California has been trying, in vain, to carry out its first execution in nearly five years. Its efforts to execute death row inmate Albert Greenwood Brown Jr., who was convicted in a 1980 rape and murder, have been stymied by the courts, and the facts of the situation sound like a grim farce.
And:
This plan didn't go over well with the federal courts, which didn't feel that they'd had enough time to review the state's new lethal injection procedures - or the state courts, which didn't feel that the state was following proper protocol. So now the whole thing's off, until at least next year.
This absurd episode merely points out the difficulties - and the expense - of capital punishment.

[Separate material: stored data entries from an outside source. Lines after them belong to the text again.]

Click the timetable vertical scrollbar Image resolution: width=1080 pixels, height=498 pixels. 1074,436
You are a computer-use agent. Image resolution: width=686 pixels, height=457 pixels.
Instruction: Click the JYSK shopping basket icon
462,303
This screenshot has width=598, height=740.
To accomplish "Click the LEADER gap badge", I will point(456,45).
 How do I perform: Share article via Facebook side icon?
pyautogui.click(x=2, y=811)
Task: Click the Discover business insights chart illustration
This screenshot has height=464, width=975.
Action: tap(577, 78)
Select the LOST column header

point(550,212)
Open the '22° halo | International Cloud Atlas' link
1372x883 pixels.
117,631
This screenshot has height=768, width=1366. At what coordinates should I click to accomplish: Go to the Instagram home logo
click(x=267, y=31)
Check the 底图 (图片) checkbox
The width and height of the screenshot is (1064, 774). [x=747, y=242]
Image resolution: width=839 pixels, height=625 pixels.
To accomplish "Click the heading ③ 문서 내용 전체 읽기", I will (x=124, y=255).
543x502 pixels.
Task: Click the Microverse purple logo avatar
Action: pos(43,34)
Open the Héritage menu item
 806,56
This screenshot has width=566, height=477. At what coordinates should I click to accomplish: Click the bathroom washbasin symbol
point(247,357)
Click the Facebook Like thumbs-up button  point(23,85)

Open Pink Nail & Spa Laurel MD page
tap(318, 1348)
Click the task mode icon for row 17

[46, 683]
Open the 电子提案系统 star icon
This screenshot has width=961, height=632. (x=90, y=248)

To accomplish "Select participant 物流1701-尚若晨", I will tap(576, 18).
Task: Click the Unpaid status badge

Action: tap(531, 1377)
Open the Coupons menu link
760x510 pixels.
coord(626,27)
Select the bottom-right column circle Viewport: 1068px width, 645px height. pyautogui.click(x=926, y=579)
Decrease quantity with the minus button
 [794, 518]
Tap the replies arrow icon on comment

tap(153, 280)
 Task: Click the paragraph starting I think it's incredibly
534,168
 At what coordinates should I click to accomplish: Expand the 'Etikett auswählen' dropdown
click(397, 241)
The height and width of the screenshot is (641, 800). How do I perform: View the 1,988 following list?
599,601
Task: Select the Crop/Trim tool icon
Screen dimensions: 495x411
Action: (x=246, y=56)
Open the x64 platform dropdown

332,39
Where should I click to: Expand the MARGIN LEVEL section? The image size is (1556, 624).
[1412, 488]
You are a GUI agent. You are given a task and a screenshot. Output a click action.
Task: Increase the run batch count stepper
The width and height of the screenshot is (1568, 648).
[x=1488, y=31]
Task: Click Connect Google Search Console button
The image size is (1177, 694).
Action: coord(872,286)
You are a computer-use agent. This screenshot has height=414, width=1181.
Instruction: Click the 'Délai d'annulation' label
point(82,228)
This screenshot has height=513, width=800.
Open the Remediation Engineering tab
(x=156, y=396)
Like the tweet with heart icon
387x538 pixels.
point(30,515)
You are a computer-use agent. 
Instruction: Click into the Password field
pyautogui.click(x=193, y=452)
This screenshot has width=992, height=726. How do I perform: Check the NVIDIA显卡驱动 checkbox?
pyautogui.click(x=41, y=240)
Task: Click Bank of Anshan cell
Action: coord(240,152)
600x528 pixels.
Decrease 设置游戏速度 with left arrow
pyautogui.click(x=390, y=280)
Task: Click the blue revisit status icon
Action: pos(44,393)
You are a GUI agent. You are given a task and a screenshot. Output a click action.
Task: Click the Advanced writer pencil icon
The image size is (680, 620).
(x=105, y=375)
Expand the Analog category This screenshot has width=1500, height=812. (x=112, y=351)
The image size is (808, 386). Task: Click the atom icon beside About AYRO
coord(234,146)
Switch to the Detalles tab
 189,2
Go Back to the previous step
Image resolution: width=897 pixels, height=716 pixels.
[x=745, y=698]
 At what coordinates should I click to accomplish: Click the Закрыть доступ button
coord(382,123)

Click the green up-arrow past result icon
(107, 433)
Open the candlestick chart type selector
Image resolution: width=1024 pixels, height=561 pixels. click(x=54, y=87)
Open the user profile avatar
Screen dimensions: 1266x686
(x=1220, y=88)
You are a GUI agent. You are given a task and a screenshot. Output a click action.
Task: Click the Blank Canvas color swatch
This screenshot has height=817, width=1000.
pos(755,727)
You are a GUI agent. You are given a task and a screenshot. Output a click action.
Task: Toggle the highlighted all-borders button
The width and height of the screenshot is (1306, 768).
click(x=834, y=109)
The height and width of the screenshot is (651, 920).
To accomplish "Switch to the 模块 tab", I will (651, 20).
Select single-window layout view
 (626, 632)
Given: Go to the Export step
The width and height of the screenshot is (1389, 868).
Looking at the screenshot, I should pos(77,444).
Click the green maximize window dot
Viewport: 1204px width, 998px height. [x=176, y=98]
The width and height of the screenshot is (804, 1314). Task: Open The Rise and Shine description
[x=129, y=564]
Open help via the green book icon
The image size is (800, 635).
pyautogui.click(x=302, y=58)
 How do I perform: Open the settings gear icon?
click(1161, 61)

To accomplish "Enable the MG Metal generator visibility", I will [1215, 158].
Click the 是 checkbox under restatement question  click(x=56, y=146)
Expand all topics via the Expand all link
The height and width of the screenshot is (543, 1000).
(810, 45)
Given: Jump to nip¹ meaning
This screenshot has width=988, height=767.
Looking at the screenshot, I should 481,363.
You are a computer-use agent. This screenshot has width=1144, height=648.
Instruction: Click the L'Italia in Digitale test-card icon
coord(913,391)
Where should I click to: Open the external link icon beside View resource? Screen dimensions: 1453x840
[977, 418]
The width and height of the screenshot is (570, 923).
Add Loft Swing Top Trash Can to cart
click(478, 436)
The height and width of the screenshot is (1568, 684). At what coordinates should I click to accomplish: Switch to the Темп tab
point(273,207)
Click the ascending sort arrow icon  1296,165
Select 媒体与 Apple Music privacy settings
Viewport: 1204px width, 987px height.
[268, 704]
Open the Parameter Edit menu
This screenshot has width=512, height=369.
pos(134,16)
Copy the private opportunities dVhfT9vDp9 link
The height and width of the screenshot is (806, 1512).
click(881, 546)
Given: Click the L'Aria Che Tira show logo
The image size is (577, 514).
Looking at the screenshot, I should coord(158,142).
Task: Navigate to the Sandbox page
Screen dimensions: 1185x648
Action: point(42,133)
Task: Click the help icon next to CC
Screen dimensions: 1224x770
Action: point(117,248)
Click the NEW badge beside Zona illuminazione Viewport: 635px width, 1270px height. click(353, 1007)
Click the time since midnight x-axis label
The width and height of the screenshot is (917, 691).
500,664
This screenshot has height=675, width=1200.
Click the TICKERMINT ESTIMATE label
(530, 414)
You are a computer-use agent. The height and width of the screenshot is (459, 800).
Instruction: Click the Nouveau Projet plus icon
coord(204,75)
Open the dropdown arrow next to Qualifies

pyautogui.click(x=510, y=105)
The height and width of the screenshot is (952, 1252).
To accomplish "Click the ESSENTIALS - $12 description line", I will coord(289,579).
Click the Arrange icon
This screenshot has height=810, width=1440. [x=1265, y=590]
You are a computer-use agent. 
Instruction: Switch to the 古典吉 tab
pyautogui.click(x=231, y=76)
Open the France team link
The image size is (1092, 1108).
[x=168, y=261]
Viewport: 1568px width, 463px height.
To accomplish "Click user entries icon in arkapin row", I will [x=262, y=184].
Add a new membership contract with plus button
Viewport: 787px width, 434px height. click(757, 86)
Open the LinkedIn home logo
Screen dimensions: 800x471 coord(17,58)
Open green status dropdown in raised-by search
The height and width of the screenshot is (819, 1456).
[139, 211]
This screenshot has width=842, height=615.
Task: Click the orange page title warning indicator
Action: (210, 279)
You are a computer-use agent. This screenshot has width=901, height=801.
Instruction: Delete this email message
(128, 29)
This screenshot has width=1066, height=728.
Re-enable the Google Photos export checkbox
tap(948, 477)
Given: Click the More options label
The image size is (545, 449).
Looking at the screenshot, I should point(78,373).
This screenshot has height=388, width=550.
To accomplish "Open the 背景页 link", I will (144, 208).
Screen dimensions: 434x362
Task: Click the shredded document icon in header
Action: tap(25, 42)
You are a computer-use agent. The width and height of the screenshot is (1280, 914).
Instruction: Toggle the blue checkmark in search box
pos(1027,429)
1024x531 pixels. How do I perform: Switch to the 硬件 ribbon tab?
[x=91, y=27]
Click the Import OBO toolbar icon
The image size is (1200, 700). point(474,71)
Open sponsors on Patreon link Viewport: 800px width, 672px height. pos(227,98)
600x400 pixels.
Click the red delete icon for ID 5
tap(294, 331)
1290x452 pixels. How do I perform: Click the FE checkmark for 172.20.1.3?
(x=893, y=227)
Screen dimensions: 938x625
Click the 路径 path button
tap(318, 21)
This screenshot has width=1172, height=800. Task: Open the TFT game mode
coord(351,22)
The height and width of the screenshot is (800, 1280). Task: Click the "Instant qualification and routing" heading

As such delays and denials persist, we hope Californians will begin to reconsider the great cost and highly questionable value of state-sanctioned killing.
"Calif. back to square one in restarting executions," is the AP report by Paul Elias, via the Silicon Valley Mercury News.
The courts took much of the blame for the state's failure this week to execute a notorious rapist and killer.
In the end, though, the prison department's expiring supply of a drug used during lethal injections also helped derail the fast-track attempt to take the life of Albert Greenwood Brown.
Now, the attorney general's office is back to square one in its dogged five-year legal battle to resume executions, as prison officials try to restock the drug and U.S. District Judge Jeremy Fogel reconsiders whether the state's revamped lethal injection procedures amount to cruel and unusual punishment.
"He will decide the constitutionality of California's execution protocols," Fordham University law school professor Deborah Denno said. "All this rush wasn't really allowing him to do so."
Daniel Wood posts, "Why California OK'd, then delayed first execution in years," at the Christian Science Monitor.
California’s on-again, off-again execution of a convicted murderer spotlights several issues in America’s capital punishment system, say national observers. The death penalty is currently legal in 35 states.
Changing public attitudes over the death penalty and states' economic concerns are joined now by scarce availability of the drugs used for lethal injections as reasons for calling off scheduled executions. Several studies showing faulty crime lab procedures and racial or economic bias in court sentencing add to the calls for a halt to capital punishment, experts say.
The execution of Albert Brown, convicted in 1982 of rape and murder, was scheduled for Thursday at 9 p.m. but was canceled after state and federal courts attempts to put him to death before the prison’s supply of lethal chemicals expired at midnight. The execution would have been California’s first since 1996, when a federal judge imposed a moratorium on them, holding that the state’s lax framework for lethal injections was creating an unacceptable risk of botched executions.
And:
"At one end of the spectrum is that we are finding more and more reasons why we don’t always get the conviction right, and at the other end states are really not equipped to pay for it, creating real tension on the system,” says Cassy Stubbs, a senior staff attorney for the Capital Punishment Project.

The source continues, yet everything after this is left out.